We call the class SQLite. and we add two more attributes in the constructor:

  • _path: the path of the database, which we derive from the host and repository, namely "<host>/<repository>/db".

  • _db: connection object to the database.

import audbackend
import os

class SQLite(audbackend.backend.Base):

    def __init__(
            self,
            host: str,
            repository: str,
    ):
        super().__init__(host, repository)
        self._path = os.path.join(host, repository, "db")
        self._db = None

Obviously, this is not yet a fully functional backend implementation. But for the sake of clarity, we will dynamically add the required methods one after another using a dedicated decorator:

import functools

def add_method(cls):
    def decorator(func):
        @functools.wraps(func)
        def wrapper(self, *args, **kwargs):
            return func(self, *args, **kwargs)
        setattr(cls, func.__name__, wrapper)
        return func
    return decorator

For instance, to ensure the connection to the database is properly closed, we add a destructor method. This is not mandatory and whether it is needed depends on the backend.

@add_method(SQLite)
def __del__(self):
    if self._db is not None:
        self._db.close()

Before we can instantiate an instance, we implement a method that creates a new database (or raises an error if it exists). And add a table data that holds the content and meta information of the files stored on our backend:

  • path: the (virtual) backend path

  • checksum: the checksum

  • content: the binary content

  • date: the date when the file was added

  • owner: the owner of the file

import errno
import os
import sqlite3 as sl

@add_method(SQLite)
def _create(
        self,
):
    if os.path.exists(self._path):
        raise FileExistsError(
            errno.EEXIST,
            os.strerror(errno.EEXIST),
            self._path,
        )
    os.mkdir(os.path.dirname(self._path))
    self._db = sl.connect(self._path)
    query = """
        CREATE TABLE data (
            path TEXT NOT NULL,
            checksum TEXT NOT NULL,
            content BLOB NOT NULL,
            date TEXT NOT NULL,
            owner TEXT NOT NULL,
            PRIMARY KEY (path)
        );
    """
    with self._db as db:
        db.execute(query)

Now we create a repository.

SQLite.create("./host", "repo")

Before we can access the repository we add a method to open an existing database (or raise an error it is not found).

@add_method(SQLite)
def _open(
        self,
):
    if not os.path.exists(self._path):
        raise FileNotFoundError(
            errno.ENOENT,
            os.strerror(errno.ENOENT),
            self._path,
        )
    self._db = sl.connect(self._path)

Now we instantiate an object of our backend and access the repository we created. We then wrap the object with the audbackend.interface.Versioned interface.

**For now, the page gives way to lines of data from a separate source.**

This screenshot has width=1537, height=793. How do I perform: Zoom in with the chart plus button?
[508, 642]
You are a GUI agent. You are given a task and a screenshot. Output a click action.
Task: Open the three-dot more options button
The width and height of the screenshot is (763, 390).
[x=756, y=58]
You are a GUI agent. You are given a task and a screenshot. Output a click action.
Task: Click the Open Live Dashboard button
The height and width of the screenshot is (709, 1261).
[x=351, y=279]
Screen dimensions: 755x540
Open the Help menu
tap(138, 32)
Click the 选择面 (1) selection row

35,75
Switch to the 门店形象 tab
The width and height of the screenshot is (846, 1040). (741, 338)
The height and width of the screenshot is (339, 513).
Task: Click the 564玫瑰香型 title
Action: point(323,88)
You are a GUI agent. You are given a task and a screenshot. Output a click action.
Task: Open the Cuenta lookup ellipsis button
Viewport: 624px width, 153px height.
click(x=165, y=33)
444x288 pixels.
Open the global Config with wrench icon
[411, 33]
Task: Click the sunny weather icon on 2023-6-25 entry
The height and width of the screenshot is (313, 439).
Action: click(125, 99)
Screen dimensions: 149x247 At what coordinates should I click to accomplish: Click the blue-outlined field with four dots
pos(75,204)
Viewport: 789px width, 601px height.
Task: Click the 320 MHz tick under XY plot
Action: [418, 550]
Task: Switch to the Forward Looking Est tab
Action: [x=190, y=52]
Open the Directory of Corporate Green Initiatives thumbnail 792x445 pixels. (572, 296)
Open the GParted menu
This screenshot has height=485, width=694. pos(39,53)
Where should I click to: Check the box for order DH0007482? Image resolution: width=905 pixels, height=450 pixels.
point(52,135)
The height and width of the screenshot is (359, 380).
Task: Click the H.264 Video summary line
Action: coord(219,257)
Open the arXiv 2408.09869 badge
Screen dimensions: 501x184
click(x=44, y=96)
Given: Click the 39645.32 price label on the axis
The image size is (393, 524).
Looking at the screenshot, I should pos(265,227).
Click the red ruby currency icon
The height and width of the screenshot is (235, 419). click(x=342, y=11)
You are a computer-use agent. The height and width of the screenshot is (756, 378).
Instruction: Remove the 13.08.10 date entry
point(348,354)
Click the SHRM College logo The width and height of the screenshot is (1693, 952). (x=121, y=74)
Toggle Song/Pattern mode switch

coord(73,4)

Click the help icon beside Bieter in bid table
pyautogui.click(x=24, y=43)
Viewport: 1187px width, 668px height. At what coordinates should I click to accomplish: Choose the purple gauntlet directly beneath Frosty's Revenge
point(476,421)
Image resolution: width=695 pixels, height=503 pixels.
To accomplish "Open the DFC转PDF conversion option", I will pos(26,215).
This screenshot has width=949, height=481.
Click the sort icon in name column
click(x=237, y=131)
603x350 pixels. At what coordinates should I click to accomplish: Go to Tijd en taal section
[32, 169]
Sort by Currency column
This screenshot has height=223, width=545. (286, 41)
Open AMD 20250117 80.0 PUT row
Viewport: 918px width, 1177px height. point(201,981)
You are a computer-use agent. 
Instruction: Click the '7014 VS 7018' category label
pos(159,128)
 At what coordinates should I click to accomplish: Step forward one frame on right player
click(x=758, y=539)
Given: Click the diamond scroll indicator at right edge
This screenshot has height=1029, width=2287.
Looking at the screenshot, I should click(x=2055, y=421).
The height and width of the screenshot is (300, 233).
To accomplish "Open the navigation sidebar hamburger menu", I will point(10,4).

backend = SQLite("./host", "repo")
backend.open()
interface = audbackend.interface.Versioned(backend)

Next, we implement a method to check if a file exists.

@add_method(SQLite)
def _exists(
        self,
        path: str,
) -> bool:
    with self._db as db:
        query = f"""
            SELECT EXISTS (
                SELECT 1
                    FROM data
                    WHERE path="{path}"
            );
        """
        result = db.execute(query).fetchone()[0] == 1
    return result

interface.exists("/file.txt", "1.0.0")
False

And a method that uploads a file to our backend.

import datetime
import getpass

@add_method(SQLite)
def _put_file(
        self,
        src_path: str,
        dst_path: str,
        checksum: str,
        verbose: bool,
):
    with self._db as db:
        with open(src_path, "rb") as file:
            content = file.read()
        query = """
            INSERT INTO data (path, checksum, content, date, owner)
            VALUES (?, ?, ?, ?, ?)
        """
        owner = getpass.getuser()
        date = datetime.datetime.today().strftime("%Y-%m-%d")
        data = (dst_path, checksum, content, date, owner)
        db.execute(query, data)

Let’s put a file on the backend.

file = audeer.touch("file.txt")
interface.put_file(file, "/file.txt", "1.0.0")
interface.exists("/file.txt", "1.0.0")
True

We need three more functions to access its meta information.

@add_method(SQLite)
def _checksum(
        self,
        path: str,
) -> str:
    with self._db as db:
        query = f"""
            SELECT checksum
            FROM data
            WHERE path="{path}"
        """
        checksum = db.execute(query).fetchone()[0]
    return checksum

interface.checksum("/file.txt", "1.0.0")
'd41d8cd98f00b204e9800998ecf8427e'
@add_method(SQLite)
def _date(
        self,
        path: str,
) -> str:
    with self._db as db:
        query = f"""
            SELECT date
            FROM data
            WHERE path="{path}"
        """
        date = db.execute(query).fetchone()[0]
    return date

interface.date("/file.txt", "1.0.0")
'2024-11-04'
@add_method(SQLite)
def _owner(
        self,
        path: str,
) -> str:
    with self._db as db:
        query = f"""
            SELECT owner
            FROM data
            WHERE path="{path}"
        """
        owner = db.execute(query).fetchone()[0]
    return owner

interface.owner("/file.txt", "1.0.0")
'runner'

Implementing a copy function is optional. But the default implementation will temporarily download the file and then upload it again. Hence, we provide a more efficient implementation.

@add_method(SQLite)
def _copy_file(
        self,
        src_path: str,
        dst_path: str,
        verbose: bool,
):
    with self._db as db:
        query = f"""
            SELECT *
            FROM data
            WHERE path="{src_path}"
        """
        (_, checksum, content, _, owner) = db.execute(query).fetchone()
        date = datetime.datetime.today().strftime("%Y-%m-%d")
        query = """
            INSERT INTO data (path, checksum, content, date, owner)
            VALUES (?, ?, ?, ?, ?)
        """
        data = (dst_path, checksum, content, date, owner)
        db.execute(query, data)

interface.copy_file("/file.txt", "/copy/file.txt", version="1.0.0")
interface.exists("/copy/file.txt", "1.0.0")
True

Implementing a move function is also optional, but it is more efficient if we provide one.

@add_method(SQLite)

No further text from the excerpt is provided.